- **Instructions for the task**
The answer should consist solely of the lines from the first one below through the line containing "You are a computer-use agent. Screen", copied exactly.

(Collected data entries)
################

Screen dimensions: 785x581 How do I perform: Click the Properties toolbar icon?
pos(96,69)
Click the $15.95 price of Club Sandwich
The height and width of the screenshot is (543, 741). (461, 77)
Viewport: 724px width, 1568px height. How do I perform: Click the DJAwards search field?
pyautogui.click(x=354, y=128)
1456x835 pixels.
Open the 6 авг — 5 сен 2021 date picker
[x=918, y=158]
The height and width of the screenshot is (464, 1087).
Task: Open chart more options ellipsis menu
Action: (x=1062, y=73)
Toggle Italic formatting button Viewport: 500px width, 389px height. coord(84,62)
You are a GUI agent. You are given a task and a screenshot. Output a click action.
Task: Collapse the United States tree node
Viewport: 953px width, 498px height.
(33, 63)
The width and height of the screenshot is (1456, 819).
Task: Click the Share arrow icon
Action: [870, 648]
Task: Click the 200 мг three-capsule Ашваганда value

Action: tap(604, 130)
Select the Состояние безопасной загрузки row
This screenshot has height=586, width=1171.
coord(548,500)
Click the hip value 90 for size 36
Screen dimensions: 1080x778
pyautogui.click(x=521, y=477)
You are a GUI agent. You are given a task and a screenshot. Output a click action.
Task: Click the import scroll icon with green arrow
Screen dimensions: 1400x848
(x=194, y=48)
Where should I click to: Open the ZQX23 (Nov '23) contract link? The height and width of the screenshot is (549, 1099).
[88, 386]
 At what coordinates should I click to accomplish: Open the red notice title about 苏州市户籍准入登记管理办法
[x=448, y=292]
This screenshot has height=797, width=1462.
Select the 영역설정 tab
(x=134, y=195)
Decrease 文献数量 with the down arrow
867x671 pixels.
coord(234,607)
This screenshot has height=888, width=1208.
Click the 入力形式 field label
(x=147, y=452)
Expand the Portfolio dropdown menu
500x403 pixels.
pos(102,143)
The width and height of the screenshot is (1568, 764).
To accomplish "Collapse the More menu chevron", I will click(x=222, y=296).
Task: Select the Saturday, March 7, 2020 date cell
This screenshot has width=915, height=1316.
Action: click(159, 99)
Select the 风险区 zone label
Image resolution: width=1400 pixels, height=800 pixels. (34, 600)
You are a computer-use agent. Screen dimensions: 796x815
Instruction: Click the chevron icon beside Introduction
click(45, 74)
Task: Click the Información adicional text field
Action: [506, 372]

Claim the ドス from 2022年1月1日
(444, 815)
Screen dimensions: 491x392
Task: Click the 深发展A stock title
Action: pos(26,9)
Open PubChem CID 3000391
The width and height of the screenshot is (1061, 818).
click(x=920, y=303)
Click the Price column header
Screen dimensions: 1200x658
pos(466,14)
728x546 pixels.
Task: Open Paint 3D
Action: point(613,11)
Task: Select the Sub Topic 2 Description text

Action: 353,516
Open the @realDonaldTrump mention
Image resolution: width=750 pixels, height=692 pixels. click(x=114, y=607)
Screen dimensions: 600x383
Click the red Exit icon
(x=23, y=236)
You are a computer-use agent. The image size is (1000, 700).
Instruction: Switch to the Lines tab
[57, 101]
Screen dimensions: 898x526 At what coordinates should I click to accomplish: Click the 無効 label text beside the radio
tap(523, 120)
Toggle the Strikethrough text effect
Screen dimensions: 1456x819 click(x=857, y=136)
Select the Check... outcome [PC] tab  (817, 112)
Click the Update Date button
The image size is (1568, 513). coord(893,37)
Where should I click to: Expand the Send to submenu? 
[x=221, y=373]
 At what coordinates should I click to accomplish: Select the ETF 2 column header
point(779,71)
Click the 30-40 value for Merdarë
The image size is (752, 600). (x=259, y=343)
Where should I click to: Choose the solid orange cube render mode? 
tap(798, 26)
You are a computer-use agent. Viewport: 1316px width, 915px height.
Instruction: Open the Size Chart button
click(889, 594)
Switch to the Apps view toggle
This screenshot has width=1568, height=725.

################

- **Written answer**
Screen dimensions: 785x581 How do I perform: Click the Properties toolbar icon?
pos(96,69)
Click the $15.95 price of Club Sandwich
The height and width of the screenshot is (543, 741). (461, 77)
Viewport: 724px width, 1568px height. How do I perform: Click the DJAwards search field?
pyautogui.click(x=354, y=128)
1456x835 pixels.
Open the 6 авг — 5 сен 2021 date picker
[x=918, y=158]
The height and width of the screenshot is (464, 1087).
Task: Open chart more options ellipsis menu
Action: (x=1062, y=73)
Toggle Italic formatting button Viewport: 500px width, 389px height. coord(84,62)
You are a GUI agent. You are given a task and a screenshot. Output a click action.
Task: Collapse the United States tree node
Viewport: 953px width, 498px height.
(33, 63)
The width and height of the screenshot is (1456, 819).
Task: Click the Share arrow icon
Action: [870, 648]
Task: Click the 200 мг three-capsule Ашваганда value

Action: tap(604, 130)
Select the Состояние безопасной загрузки row
This screenshot has height=586, width=1171.
coord(548,500)
Click the hip value 90 for size 36
Screen dimensions: 1080x778
pyautogui.click(x=521, y=477)
You are a GUI agent. You are given a task and a screenshot. Output a click action.
Task: Click the import scroll icon with green arrow
Screen dimensions: 1400x848
(x=194, y=48)
Where should I click to: Open the ZQX23 (Nov '23) contract link? The height and width of the screenshot is (549, 1099).
[88, 386]
 At what coordinates should I click to accomplish: Open the red notice title about 苏州市户籍准入登记管理办法
[x=448, y=292]
This screenshot has height=797, width=1462.
Select the 영역설정 tab
(x=134, y=195)
Decrease 文献数量 with the down arrow
867x671 pixels.
coord(234,607)
This screenshot has height=888, width=1208.
Click the 入力形式 field label
(x=147, y=452)
Expand the Portfolio dropdown menu
500x403 pixels.
pos(102,143)
The width and height of the screenshot is (1568, 764).
To accomplish "Collapse the More menu chevron", I will click(x=222, y=296).
Task: Select the Saturday, March 7, 2020 date cell
This screenshot has width=915, height=1316.
Action: click(159, 99)
Select the 风险区 zone label
Image resolution: width=1400 pixels, height=800 pixels. (34, 600)
You are a computer-use agent. Screen dimensions: 796x815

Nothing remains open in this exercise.